#### [Exercice 1]
Dans l'extrait ci-dessous, relevez tous les adverbes qui précisent la manière dont il faut regarder les problèmes.

#### [Extrait]

^^^^^^^^

(article rédigé à partir du sujet
de l’émission de RFi du 20 mars).
Quand des
questions relatives à l’expression de convictions religieuses sont posées dans
les entreprises, a fortiori si elles le sont sous le coup d’une offensive du
radicalisme…, il ne faut pas dramatiser en disant qu'il y a des problèmes qui
se posent partout avec une violence inouïe. Mais il y a des problèmes qui se
posent et il ne faut pas se masquer les yeux, il faut les regarder
tranquillement, sereinement et lucidement. Je vais prendre deux exemples que
j'ai vécu comme législateur, deux exemples très différents mais qui posent
la même question. Un exemple d'une crèche dont vous avez entendu parler qui s'appelle
Baby loup, dans les Yvelines, tenue par une jeune femme originaire d'Amérique
du Sud, très courageuse, qui avait monté une crèche, cette crèche Baby Loup
faite pour les personnes de quartiers populaires des Yvelines, une crèche qui
travaillait 24h/24h c'est à dire au fond très adaptée à des boulots de femmes
de ménage, très tôt le matin, ou très tard le soir, une crèche qui travaillait
en 3-8 et qui rendait des services considérables. Un incident survient : une
de ses salariées qui était partie en congés revient voilée de la tête aux pieds
–ce qu’elle n’avait jamais fait avant !- dans une sorte de provocation. La
directrice de la crèche lui dit: "non c'est pas possible, ici c'est un
espace laïque, on reçoit des gens de toutes les confessions, on reçoit des
gosses en très bas âge, c'est une sorte de service public, même si ça n'est pas
un service public au sens juridique du terme...". Et l'affaire part en
conflit devant la justice, où elle a trainé pendant des années, pendant 4, 5,6
ans jusqu'à ce que la cour de cassation, in fine, tranche en faveur d'ailleurs
de la directrice de la crèche en allant dans son sens en disant: on peut
interdire.

^^^^^^^^

#### [Liste fournie]
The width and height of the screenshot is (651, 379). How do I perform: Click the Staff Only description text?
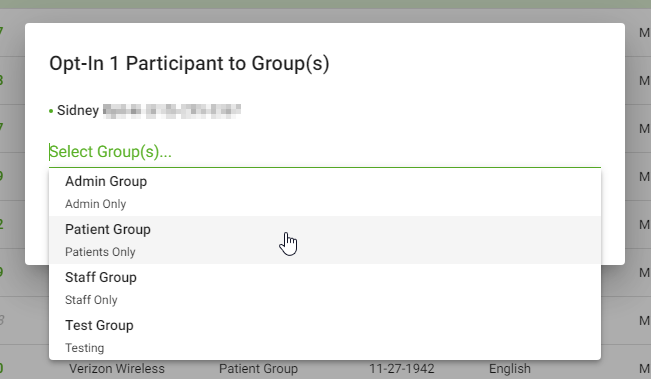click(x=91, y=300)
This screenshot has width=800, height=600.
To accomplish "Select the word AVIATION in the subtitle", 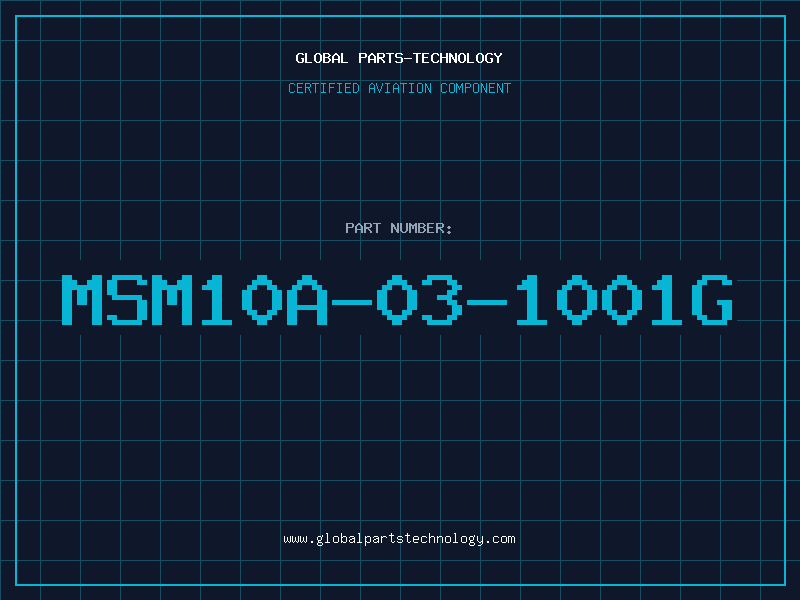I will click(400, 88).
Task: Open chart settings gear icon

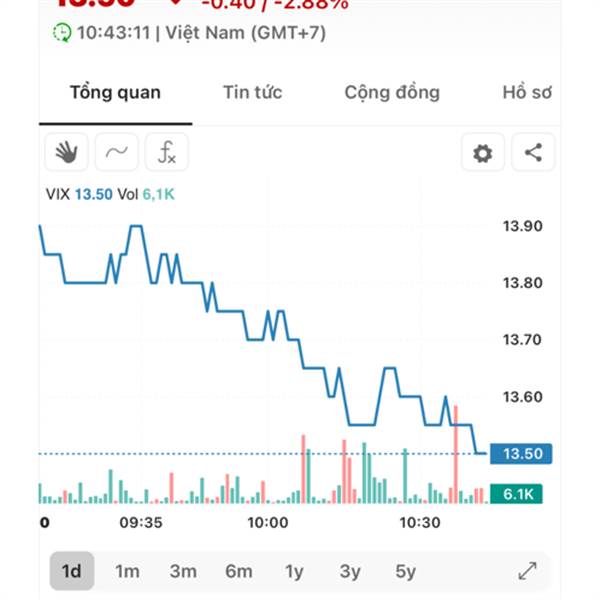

^^^^^^^^

#### [Exercice 2]
Recopiez chaque ligne de la liste ci-dessus où figure le mot "height".

#### [Corrigé 1]
tranquillement, sereinement, lucidement

#### [Corrigé 2]
The width and height of the screenshot is (651, 379). How do I perform: Click the Staff Only description text?
This screenshot has width=800, height=600.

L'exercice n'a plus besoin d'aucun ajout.